In this and in many other things besides there is a more than superficial resemblance between him and the French novelist Zola. The latter's architectural power is remarkably impressive, his detail tasteless and vulgar. His style also, like that of Strauss, is a jumble of the most heterogeneous and dissimilar elements, from Chateaubriand to the de Goncourts. Both artists excel in the delineation of the horrible and the repulsive, and both similarly fail when they attempt the sublime, the tender, or the passionate. Strauss is at his best in portraying the ravings of Klytemnestra, the death agonies of Aegistheus, or the amorous perversities of the daughter of Herodias. In such things there is a sinister grandeur which is both convincing and impressive; but when he has instead to depict the tender womanliness of Chrysothemis or the love of Elektra for her brother the result is very little different from what one would expect from Puccini or Mascagni. In Tod und Verklärung the first section is admirable ; it is full of the very stench of death and the menace of approaching dissolution. The transfiguration section, on the other hand is cold, sophisticated, effusive, shameless, reminding one irresistibly of the café in Montmartre representing Heaven, in which one is served by waiters dressed as angels in white robes and holding harps.
Zarathustra is one of his weakest works, mainly because the conceptions which he has set himself to realize in music are of great sublimity. The world of religious aspirations is represented by a sanctimonious passage reminding one of the worst effusions of the Rev. John Bacchus Dykes in Hymns Ancient and Modern; the idea of science suggests nothing more original to him than an and fugue; the ecstatic Dionysian dance of the Superman is the kind of thing one would expect to hear in a Viennese night-club.

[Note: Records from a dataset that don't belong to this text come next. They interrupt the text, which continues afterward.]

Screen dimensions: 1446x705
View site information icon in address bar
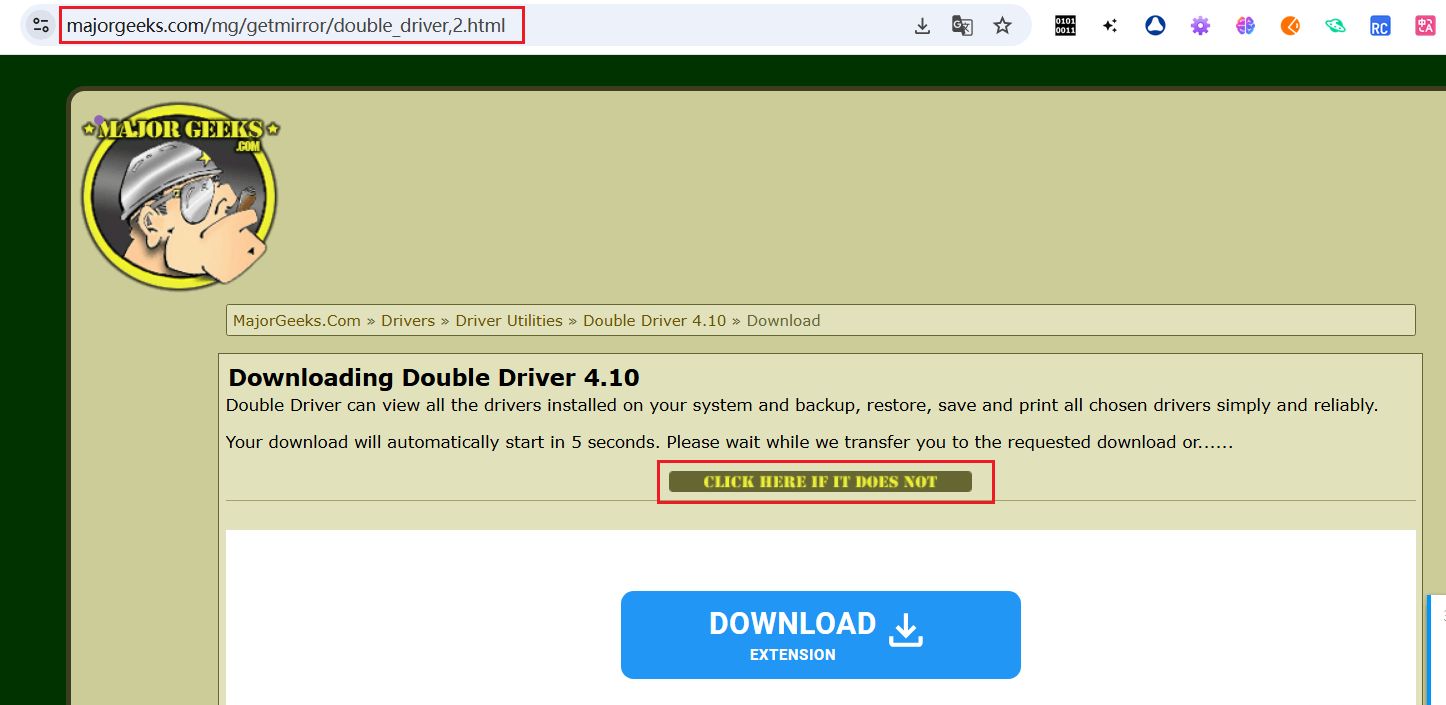click(x=41, y=26)
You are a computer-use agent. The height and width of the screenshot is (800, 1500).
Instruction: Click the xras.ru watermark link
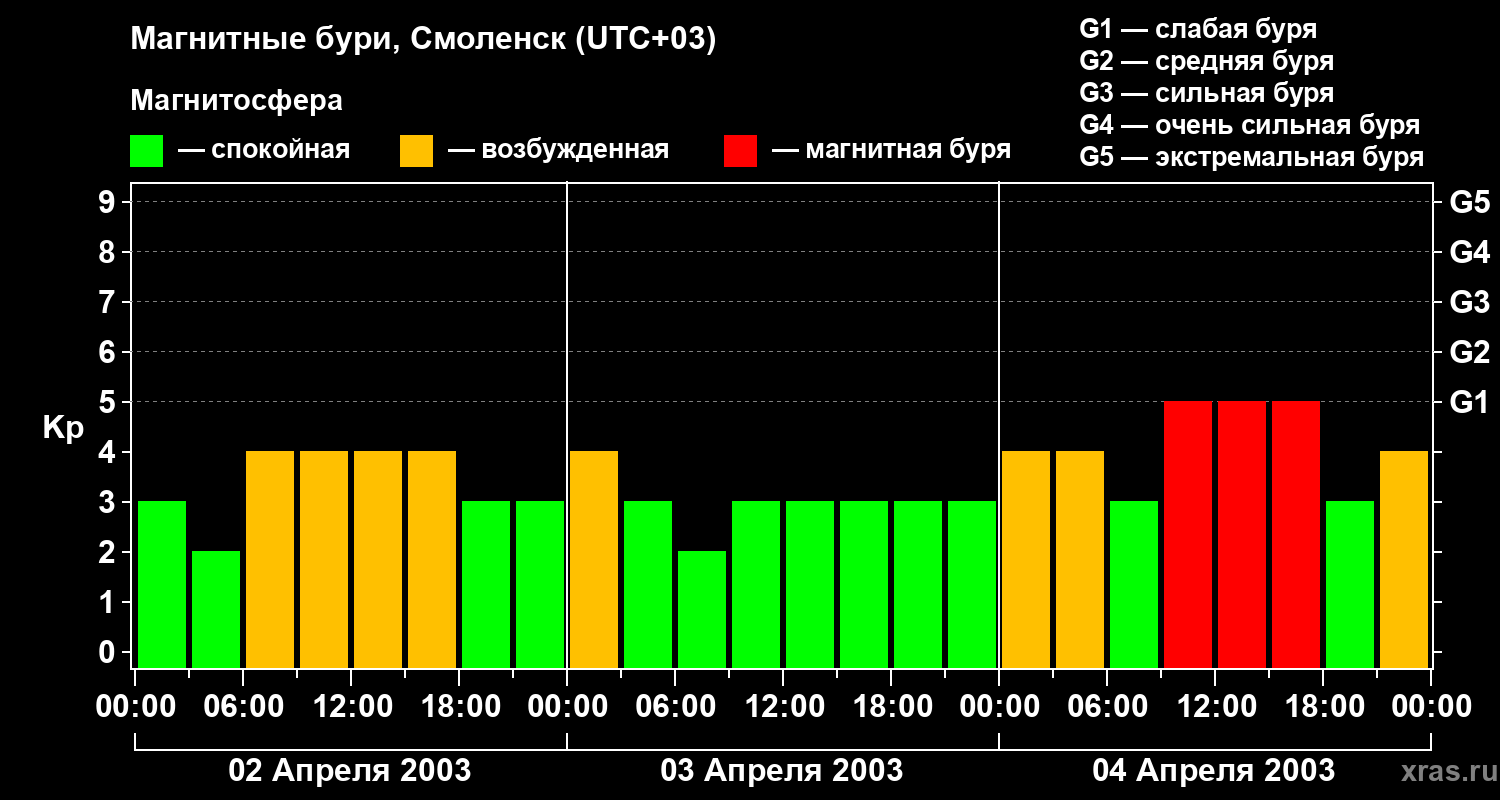coord(1444,771)
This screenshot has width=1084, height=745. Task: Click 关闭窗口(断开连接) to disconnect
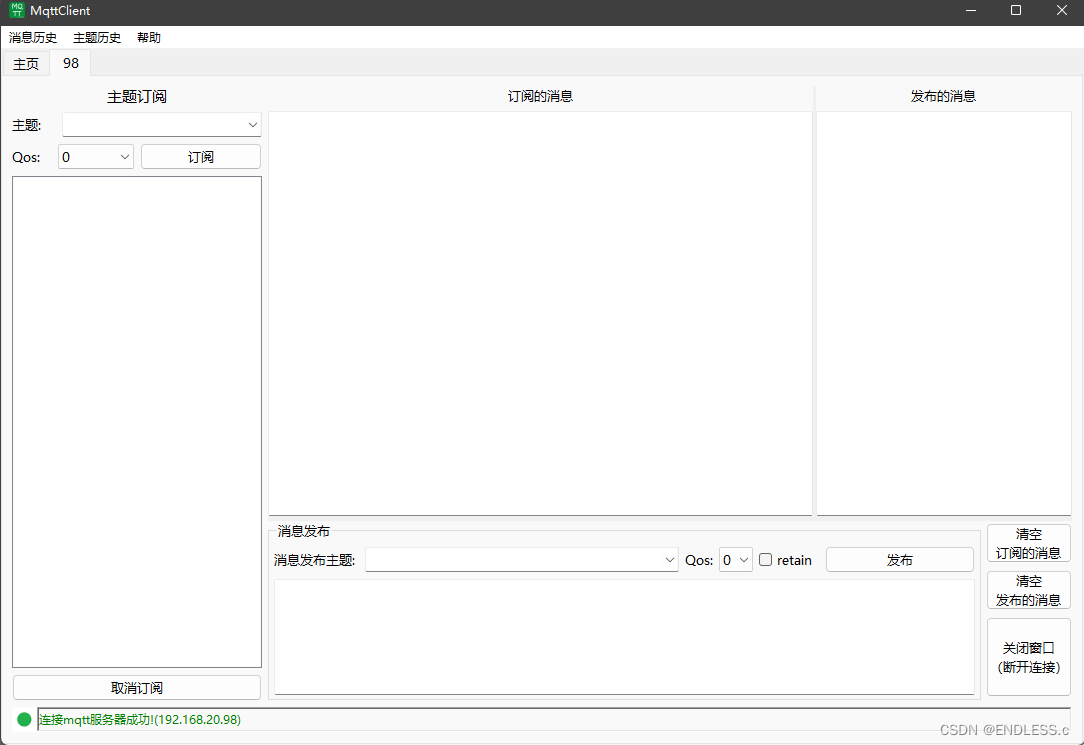coord(1028,656)
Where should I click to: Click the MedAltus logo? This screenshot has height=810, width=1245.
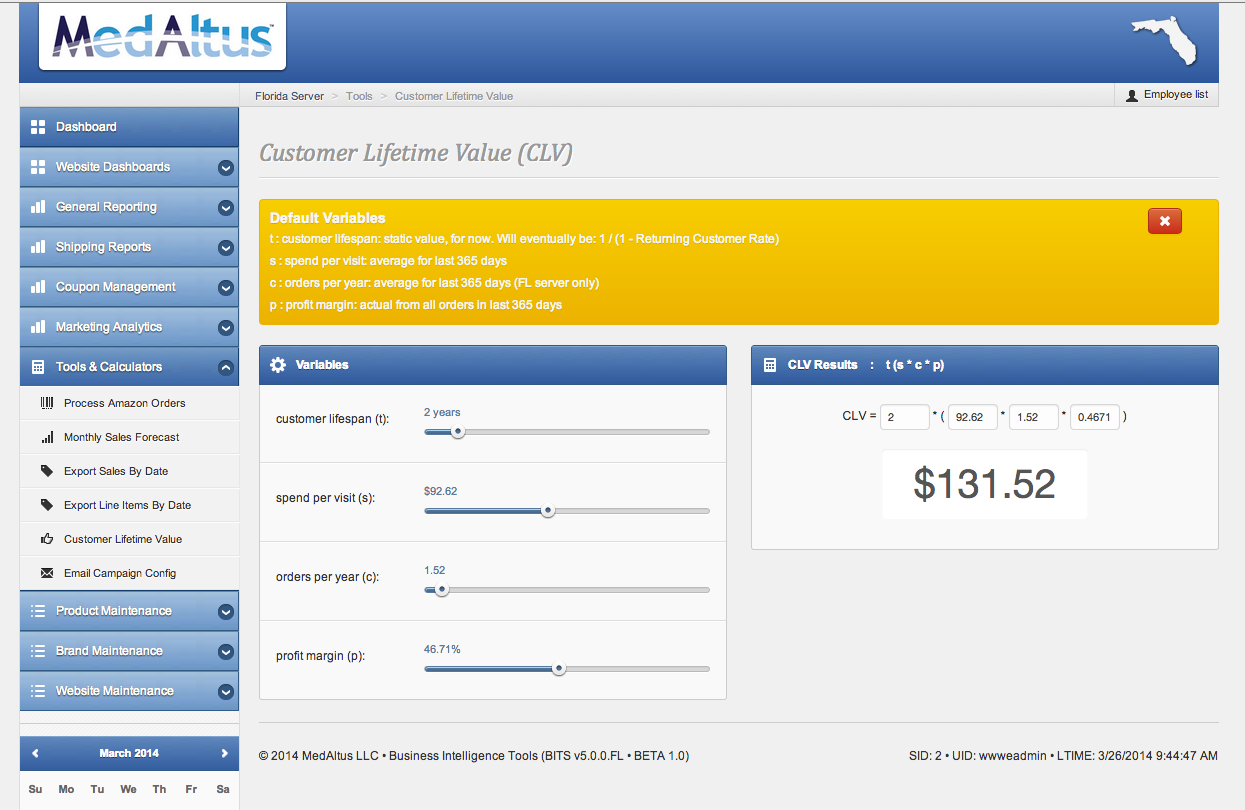(162, 37)
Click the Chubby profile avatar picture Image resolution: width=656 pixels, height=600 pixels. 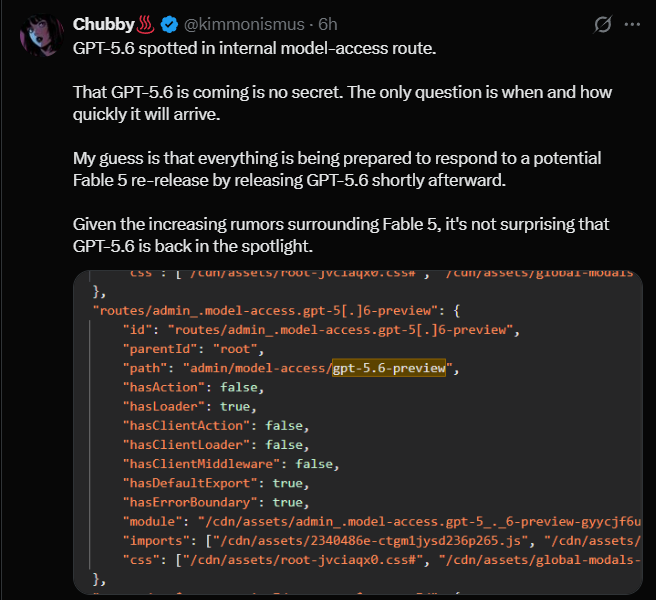[41, 36]
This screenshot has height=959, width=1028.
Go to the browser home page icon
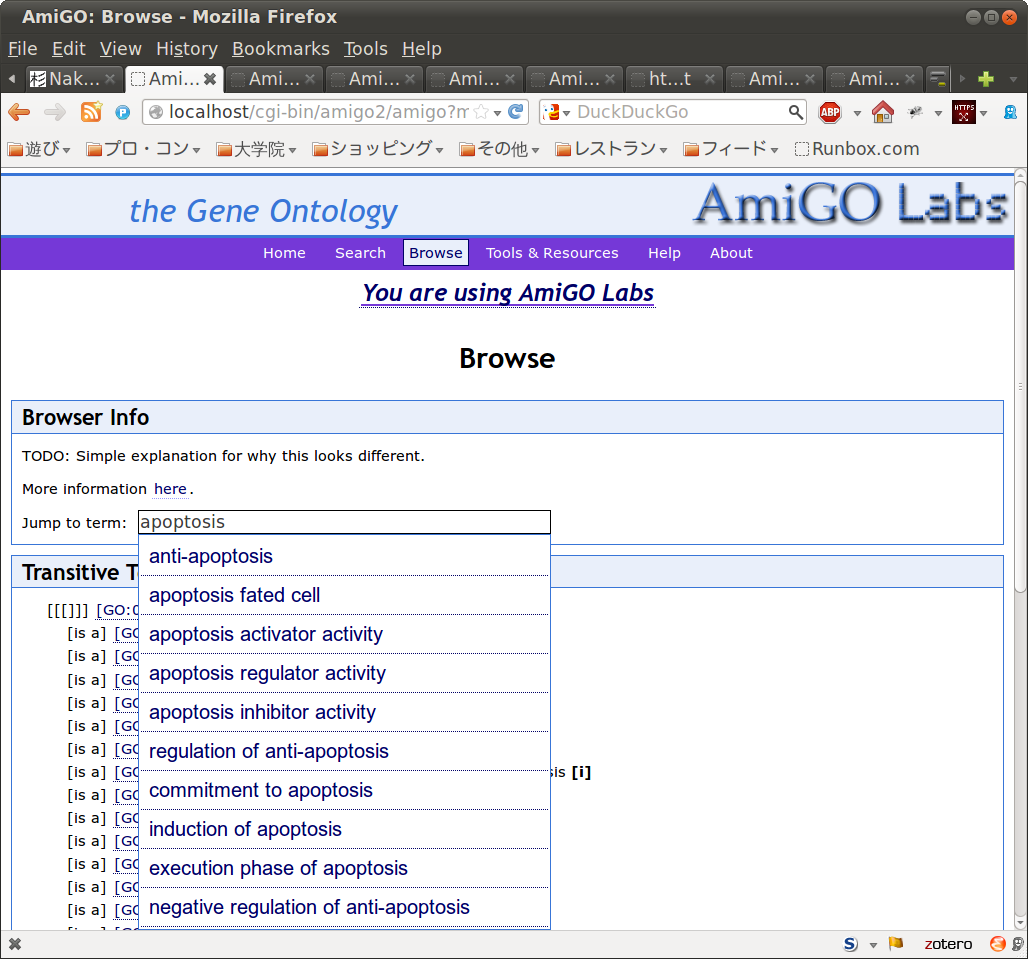pos(882,112)

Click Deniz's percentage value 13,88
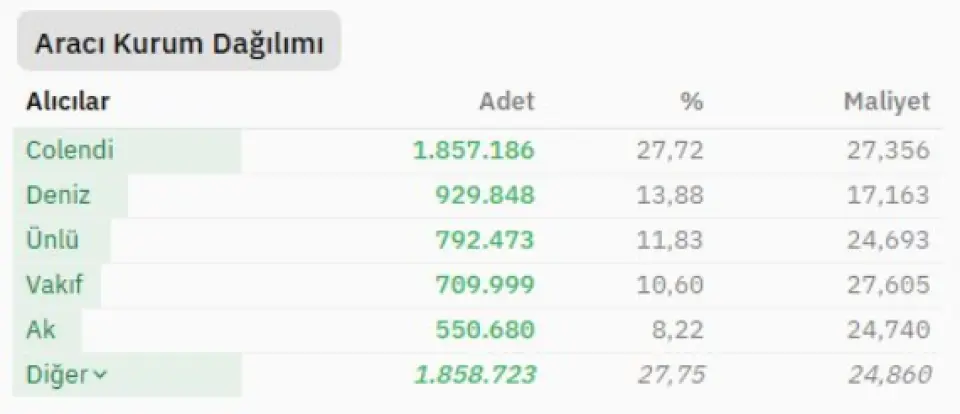(670, 196)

Salome, on the other hand, is his masterpiece, because he has very few opportunities of perpetrating such offences, and the music assigned to the prophet is the only blot of this kind on the work. In it he has come nearer than any other artist to realizing that strangely fascinating and repulsive conception which has haunted modern art and possessed the thoughts of so many painters, musicians, and writers, like a succubus ; far more than Wilde or Gustave Moreau has he succeeded in portraying in Salome - to quote the words of Huysmans in À Rebours : «the symbolical deity of indestructible Lust, the goddess of immortal Hysteria, the accursed Beauty, chosen among many by the catalepsy that has stiffened her limbs, that has hardened her muscles ; the monstrous, indifferent, irresponsible Beast, poisoning like Helen of old all that go near her, all that she touches.»
«In these pages of À Rebours», writes Mr. Arthur Symons, «the art of Moreau culminates, achieves itself, passes into literature.» And so one may say that in Strauss's score the cold, mechanical preciosity of Wilde's prose culminates, achievet itself, passes into music.